Lo curioso es que, dicho así, en sus crudos términos, no sólo no tiene nada de particular, sino que es motivo, incluso, de orgullo. Orgullo porque nuestro país hace lo que tiene que hacer, o eso pensamos algunos, y las Fuerzas Armadas, también –servir a los designios del Poder Civil y hacer valer los compromisos internacionales de España-. Pero también porque nuestras tropas, además de tener un nivel técnico respetable, se conducen, como reclamaban nuestros internacionalistas de la temprana Edad Moderna, con rectitud. No conozco, sinceramente, que nuestros soldados hayan sido denunciados jamás por abusos cometidos o vejaciones a la población civil allí donde han quedado instalados –por desdicha, no todas las naciones pueden presumir de lo mismo-.
Lo sucedido hace unos días en el Líbano es especialmente hiriente por la forma en que cayeron seis compatriotas (y se me permitirá que extienda gustoso el apelativo a aquellos que, sin haber nacido aquí, se acogen a la bandera española para defenderla en trances mucho más riesgosos que un partido de fútbol – el honor es nuestro, caballeros), víctima de las formas de actuar propias del terrorismo más cobarde. Pero podía suceder. Por desgracia, podía suceder, y puede volver a suceder. Sucederá menos, claro, si se proveen todos los medios, pero nadie le puede garantizar al soldado su seguridad al cien por ciento... por definición (especialmente cuando su adversario es un criminal repugnante que en nada compromete la suya).

No se le puede, desde luego, pedir a un Gobierno que haga imposibles. Sí, claro, que ponga toda su diligencia en minimizar los riesgos pero, una vez hecho esto, del resto no puede responder. Lo que sí puede reclamarse de un Gobierno es honestidad. Es indigno pretender que las cosas no son lo que son con el ánimo de no tener que dar explicaciones. Es indigno pretender que suceden “accidentes” o “casos fortuitos” con tal de no reconocer la evidencia: que no es igual la probabilidad de padecer un ataque terrorista en Beirut que en Estocolmo. Sencillamente porque el Líbano es un país en guerra y Suecia, a Dios gracias, no.

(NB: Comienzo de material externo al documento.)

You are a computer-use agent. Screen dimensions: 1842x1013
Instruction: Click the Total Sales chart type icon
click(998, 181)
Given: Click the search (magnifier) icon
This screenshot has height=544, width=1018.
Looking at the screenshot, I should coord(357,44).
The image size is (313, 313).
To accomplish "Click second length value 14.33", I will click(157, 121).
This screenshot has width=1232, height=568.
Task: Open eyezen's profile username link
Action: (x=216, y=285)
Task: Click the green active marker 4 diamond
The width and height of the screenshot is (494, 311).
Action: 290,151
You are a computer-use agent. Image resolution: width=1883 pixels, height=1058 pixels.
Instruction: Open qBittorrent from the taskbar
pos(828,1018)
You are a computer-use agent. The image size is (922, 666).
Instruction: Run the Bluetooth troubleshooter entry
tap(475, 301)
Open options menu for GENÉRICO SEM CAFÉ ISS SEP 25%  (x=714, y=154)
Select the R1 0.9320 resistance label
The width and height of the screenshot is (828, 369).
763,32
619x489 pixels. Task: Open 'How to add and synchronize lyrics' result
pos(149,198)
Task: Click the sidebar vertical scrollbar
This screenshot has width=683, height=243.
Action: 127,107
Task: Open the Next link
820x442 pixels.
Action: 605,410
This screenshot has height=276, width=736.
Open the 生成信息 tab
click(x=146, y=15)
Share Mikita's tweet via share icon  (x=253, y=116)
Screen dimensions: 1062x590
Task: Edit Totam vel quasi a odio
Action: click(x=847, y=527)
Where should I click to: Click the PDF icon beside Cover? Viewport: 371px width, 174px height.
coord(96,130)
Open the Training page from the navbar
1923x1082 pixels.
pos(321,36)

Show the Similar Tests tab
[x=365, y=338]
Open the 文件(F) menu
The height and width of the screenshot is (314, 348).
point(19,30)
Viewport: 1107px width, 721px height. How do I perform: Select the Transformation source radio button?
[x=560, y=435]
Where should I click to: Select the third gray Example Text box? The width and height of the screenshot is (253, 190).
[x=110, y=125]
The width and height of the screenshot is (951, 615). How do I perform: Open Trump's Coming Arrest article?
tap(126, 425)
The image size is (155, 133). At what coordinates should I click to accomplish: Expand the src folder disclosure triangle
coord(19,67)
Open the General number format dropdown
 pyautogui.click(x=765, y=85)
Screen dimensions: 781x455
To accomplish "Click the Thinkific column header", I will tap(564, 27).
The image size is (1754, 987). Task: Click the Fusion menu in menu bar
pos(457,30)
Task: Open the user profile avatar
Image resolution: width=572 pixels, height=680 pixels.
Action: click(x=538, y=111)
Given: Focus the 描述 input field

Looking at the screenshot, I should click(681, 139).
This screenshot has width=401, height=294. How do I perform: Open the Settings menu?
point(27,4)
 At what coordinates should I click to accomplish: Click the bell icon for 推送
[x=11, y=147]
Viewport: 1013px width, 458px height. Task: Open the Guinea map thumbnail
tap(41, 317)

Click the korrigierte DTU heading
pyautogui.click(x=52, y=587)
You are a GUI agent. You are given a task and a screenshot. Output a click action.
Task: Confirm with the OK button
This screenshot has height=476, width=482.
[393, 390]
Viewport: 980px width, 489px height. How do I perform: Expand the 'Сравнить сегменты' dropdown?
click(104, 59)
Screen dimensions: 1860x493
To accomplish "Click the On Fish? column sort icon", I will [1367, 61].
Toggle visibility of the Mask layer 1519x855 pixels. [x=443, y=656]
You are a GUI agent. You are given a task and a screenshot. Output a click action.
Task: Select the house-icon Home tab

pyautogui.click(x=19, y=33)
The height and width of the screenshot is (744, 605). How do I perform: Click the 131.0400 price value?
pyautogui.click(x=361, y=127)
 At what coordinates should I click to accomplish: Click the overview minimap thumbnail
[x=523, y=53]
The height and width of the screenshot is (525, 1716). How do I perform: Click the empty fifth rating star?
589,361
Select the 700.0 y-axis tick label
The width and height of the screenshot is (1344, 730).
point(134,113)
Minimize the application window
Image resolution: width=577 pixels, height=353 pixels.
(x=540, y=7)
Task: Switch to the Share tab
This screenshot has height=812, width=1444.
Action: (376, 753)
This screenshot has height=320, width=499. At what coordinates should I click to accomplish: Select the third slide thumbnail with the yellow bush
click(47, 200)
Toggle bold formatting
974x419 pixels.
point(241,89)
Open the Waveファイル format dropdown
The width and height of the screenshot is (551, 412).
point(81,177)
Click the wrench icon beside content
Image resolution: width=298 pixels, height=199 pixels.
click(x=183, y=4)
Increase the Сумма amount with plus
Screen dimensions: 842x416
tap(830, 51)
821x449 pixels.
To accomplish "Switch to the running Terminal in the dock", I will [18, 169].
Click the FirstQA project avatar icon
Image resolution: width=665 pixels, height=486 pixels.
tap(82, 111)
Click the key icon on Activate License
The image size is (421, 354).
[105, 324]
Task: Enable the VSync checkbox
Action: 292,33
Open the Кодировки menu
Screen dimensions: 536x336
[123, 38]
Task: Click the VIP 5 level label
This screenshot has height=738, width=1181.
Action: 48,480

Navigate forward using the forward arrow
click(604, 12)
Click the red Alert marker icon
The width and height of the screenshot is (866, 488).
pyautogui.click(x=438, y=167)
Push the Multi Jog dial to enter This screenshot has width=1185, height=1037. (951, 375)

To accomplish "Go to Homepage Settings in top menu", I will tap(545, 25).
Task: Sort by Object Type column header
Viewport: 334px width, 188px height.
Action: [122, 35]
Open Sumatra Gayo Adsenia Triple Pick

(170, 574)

El Gobierno de José Luis Rodríguez Zapatero es un campeón de la impostura que pretende serlo también de la elusión de responsabilidades. Hace, dice, decide y, después, pretende que no ha hecho, dicho o decidido nada. Y pretende que los demás asuman semejante planteamiento, tachando poco menos que de inmorales las conductas de sus críticos. Es, por lo que se ve, la Oposición política la que ha de derrochar siempre sentido del Estado, cuando está por ver que el propio Ejecutivo tenga las más elementales nociones de lo que significa semejante cosa.

Por todos los caminos se llega a una misma conclusión. España es la octava potencia económica del mundo; es un país con cierta influencia y responsabilidades importantes, cuya sociedad –incluyendo, por supuesto, las Fuerzas Armadas- hace lo que puede por estar a la altura. Pues bien, el Gobierno no lo está. Pretender que España tiene el Gobierno que se merece, sinceramente, es tener una idea pésima de España. La legislatura comenzó con muy razonables dudas acerca de la solvencia técnica de ZP para asumir un reto tan difícil como el de la gobernación de un país complejo como el nuestro. Ahora que la legislatura languidece, no es ya que esas dudas hayan quedado despejadas –está más que acreditado que no es ningún portento intelectual, o al menos sólo se lo parece a Philip Petitt- sino que aparecen otras sombras, mucho más preocupantes, en torno a su solvencia moral.

No es ni un técnico –eso está fuera de duda- ni un político de raza. Por eso su única respuesta ante los reveses es... el silencio. Un silencio clamoroso.